Data                               wide   ->   long
-----------------------------------------------------------------------------
Number of obs.                      264   ->    7656
Number of variables                  31   ->       4
j variable (29 values)                    ->   year
xij variables:
            gdp1990 gdp1991 ... gdp2018   ->   gdp
-----------------------------------------------------------------------------

. rename gdp gdp_per_capita

. save "data/derived/gdp_per_capita.dta"
file data/derived/gdp_per_capita.dta already exists
r(602);

end of do-file

r(602);

The .do file is executed line by line and we see its output as Stata executes.

As in Episode 3, Stata lets us know that the file already exists and is unwilling to replace it. As we are using a .do file to create this file, it is totally safe to overwrite. If we make an error, we can fix it and rerun do code/read_reshape_gdp.do. That is the whole point of .do files; to make your work more reproducible.

Change the last line of the .do file to save "data/derived/gdp_per_capita.dta", replace and rerun it.

. save "data/derived/gdp_per_capita.dta", replace
file data/derived/gdp_per_capita.dta saved

Never execute just part of a .do file

Never do this The .do file editor lets you execute selected lines from your .do file.
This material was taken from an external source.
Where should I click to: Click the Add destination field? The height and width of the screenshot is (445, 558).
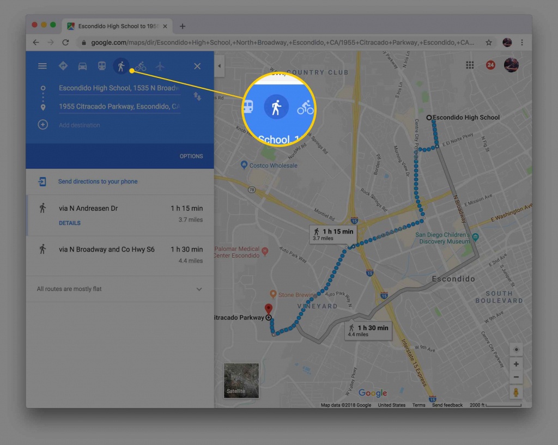(80, 125)
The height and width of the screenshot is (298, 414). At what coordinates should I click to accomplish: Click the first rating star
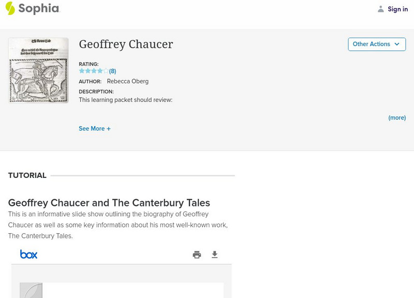coord(82,71)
Never do this. You will not know what state your data is in before clicking that button and you may forget to execute the rest of your .do file. For example, you may omit a crucial save command and your data will be lost. Always execute your .do file in its entirety from the command line by running do code/read_wdi_variables.do.
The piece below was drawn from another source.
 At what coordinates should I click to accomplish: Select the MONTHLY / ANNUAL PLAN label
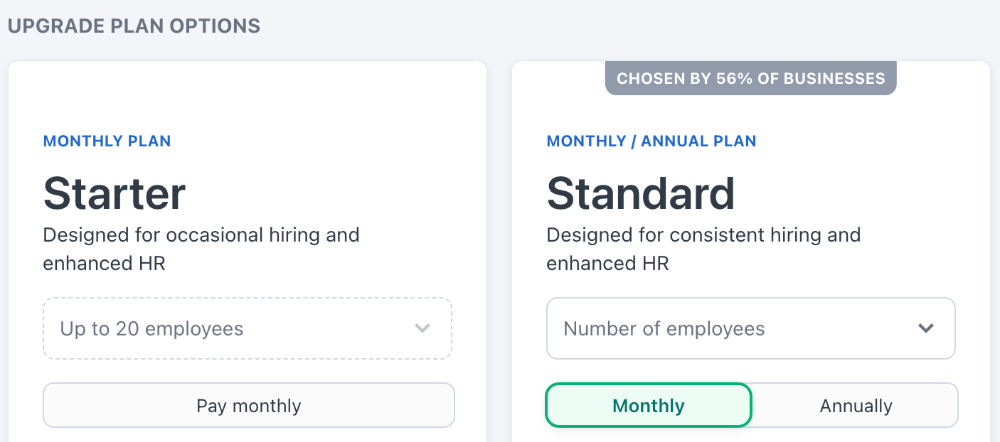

If you are tempted to run your .do file by parts, it is a good indication that it is too long. Try breaking it up into multiple .do files.

Challenge

Change your current working directory to /home/user/stata-economics/data. How can you run the .do file at /home/user/stata-economics/code/read_reshape_gdp.do?

Solution

You can run the .do file with its relative path, do "../code/read_reshape_gdp.do". However, the last command uses a relative path, data/derived/gdp_per_capita.dta. Starting from the current directory, it would save the dataset under data/data/derived/gdp_per_capita.dta, a nonexistent directory! Change to the upper level directory first.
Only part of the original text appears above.